Mail Online, a UK-based online magazine, uncovered photos of street children in Manila allegedly detained in “brutal detention centres” to prepare the streets for the Pontiff’s visit.
The report revealed that hundreds of children, some as young as five, were put behind filthy bars alongside adult criminals by officials to conceal the true state of the city from Pope Francis.
Reportedly, the children slept on concrete floors, while some were starved and chained to posts. Because the children were locked up with older inmates, they were also subjected to abuse.
One of the photos showed a 13-year-old girl named Angel chained to a pillar in RAC detention centre.
Another street child, Mak-Mak, was allegedly taken from the slums three weeks ago and sent to a “concrete pen” named House of Hope in Paranaque.
The head of the Department of Social Welfare and Development (DSWD) in Pasay, Rosalinda Orobia, reportedly confirmed that they are keeping street children for weeks in locations where Pope Francis will visit.
Orobia apparently said they are “tidying up the streets” and preventing beggar syndicates from taking advantage of the Pontiff based on a report by Manila Standard newspaper. She added that they conduct rescue operations of homeless children on a weekly basis and that they provide shelter and livelihood programs.
DSWD Denies Allegation
Meanwhile, the DSWD has denied the claim of Mail Online that street children are being kept behind bars in preparation for the Papal visit.
According to DSWD Secretary Dinky Soliman, they don’t tolerate such practice. Instead they imprison child offenders and abusers.
In addition, Soliman explained that the photos used in the report were taken from Manila Reception Action Center, a facility that’s already in the process of being being shut down.

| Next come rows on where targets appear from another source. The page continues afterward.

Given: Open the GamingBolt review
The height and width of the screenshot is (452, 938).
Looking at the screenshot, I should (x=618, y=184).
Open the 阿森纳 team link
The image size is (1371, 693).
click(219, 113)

Another photo used in the article was that of a malnourished child named “Frederico”. Soliman said that the child is already under the custody of an NGO and has already gained weight. The DSWD was also able to track Frederico’s mother and is currently doing case work management with her.
“We are not hiding the children. In fact, more than 400 street children will be singing during the send-off for Pope Francis on Monday. They have been practicing since December. The Pope will see and interact with them,” Soliman stressed.